Twitter has recently shared details about the bug it has come across which might have shared users’ direct messages with unauthorized developers. The company which boasts a userbase of $335 million says the bug has affected less than 1% of the users.
In a blog post, it goes on to say that the bug was in its Account Activity API and had been running since May 2017 until it was discovered on September 10th. It further said the authorities took the required measures to fix the bug, which was done within hours. The users whose accounts have been affected by the bug will be contacted directly via an in-app notice and also on the company’s website.
Twitter says their investigations have confirmed only one set of technical circumstances where this issue could have occurred.
The glitch may have sent the messages exchanged with customer service accounts, like businesses or airline services. It may have caused these interactions to be shared with another registered developer, in some cases, resulting in the sharing of protected tweets or Direct Messages. This happened because these customer service accounts rely on AAAP to provide their services.
Any developer that might have received the data was a developer registered through Twitter’s developer program. The California-headquartered firm has already emailed its developer partners to ensure that they the comply with the obligations to remove the data that they should not have.
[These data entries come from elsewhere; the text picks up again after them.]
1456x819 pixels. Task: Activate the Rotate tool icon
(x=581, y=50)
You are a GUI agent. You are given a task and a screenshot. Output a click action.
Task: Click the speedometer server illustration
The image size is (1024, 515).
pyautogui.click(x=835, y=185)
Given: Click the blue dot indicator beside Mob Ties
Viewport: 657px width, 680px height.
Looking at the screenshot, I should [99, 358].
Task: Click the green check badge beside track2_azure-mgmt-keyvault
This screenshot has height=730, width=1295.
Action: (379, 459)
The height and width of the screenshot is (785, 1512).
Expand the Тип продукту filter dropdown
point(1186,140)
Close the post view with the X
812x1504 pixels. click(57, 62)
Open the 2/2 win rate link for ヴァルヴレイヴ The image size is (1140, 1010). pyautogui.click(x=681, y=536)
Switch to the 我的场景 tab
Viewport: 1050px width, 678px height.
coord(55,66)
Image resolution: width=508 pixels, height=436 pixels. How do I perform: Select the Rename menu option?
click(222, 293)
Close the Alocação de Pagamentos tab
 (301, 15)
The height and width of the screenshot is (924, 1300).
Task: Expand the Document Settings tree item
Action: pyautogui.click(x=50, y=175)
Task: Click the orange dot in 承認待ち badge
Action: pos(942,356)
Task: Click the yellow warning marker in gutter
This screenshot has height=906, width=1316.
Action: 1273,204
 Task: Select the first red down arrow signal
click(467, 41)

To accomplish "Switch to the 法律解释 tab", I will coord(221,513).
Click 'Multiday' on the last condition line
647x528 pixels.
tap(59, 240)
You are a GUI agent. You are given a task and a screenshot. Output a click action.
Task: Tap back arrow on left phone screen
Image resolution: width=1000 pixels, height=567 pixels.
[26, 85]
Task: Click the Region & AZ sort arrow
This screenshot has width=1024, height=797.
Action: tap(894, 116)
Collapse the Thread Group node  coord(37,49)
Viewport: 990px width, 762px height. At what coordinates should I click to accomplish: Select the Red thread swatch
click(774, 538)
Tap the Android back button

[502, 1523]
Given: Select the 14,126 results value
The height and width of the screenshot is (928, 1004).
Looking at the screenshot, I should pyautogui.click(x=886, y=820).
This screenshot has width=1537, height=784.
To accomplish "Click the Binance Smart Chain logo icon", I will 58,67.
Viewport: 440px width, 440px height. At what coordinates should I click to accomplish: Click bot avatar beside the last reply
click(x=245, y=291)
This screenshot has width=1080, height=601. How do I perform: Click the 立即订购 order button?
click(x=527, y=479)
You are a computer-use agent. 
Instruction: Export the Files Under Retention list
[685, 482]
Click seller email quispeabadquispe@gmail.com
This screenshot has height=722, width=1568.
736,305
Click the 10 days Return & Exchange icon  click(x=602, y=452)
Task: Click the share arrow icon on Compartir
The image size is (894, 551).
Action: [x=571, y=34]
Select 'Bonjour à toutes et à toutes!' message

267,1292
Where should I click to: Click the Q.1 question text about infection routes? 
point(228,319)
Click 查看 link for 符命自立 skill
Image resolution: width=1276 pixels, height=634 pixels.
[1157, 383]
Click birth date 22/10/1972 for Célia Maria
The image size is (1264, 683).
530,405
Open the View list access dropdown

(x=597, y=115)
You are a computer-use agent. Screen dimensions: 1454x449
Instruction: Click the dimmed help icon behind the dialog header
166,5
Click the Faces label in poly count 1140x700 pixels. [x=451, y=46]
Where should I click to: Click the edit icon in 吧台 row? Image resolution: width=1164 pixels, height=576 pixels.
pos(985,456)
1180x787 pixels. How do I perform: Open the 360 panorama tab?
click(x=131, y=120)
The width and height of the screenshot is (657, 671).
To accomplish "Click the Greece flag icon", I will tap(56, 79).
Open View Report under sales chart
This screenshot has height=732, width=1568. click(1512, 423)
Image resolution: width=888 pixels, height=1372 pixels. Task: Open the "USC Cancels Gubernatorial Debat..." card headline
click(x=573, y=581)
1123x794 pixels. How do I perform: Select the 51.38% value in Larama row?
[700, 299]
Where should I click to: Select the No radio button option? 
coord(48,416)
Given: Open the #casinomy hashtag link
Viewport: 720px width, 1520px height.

Twitter has also been working with its active enterprise data customers and developers who had access to this API, and as per the blog, the review suggests that these partners or customers were not affected. Having taken almost two weeks after the issue came into the notice, the company says that the investigation is ongoing and will be providing relevant updates on the samebug.
The micro-blogging platform has witnessed a second such glitch this year. Earlier in May, it asked the users to change their passwords after coming across a bug that stored the passwords in plain text form.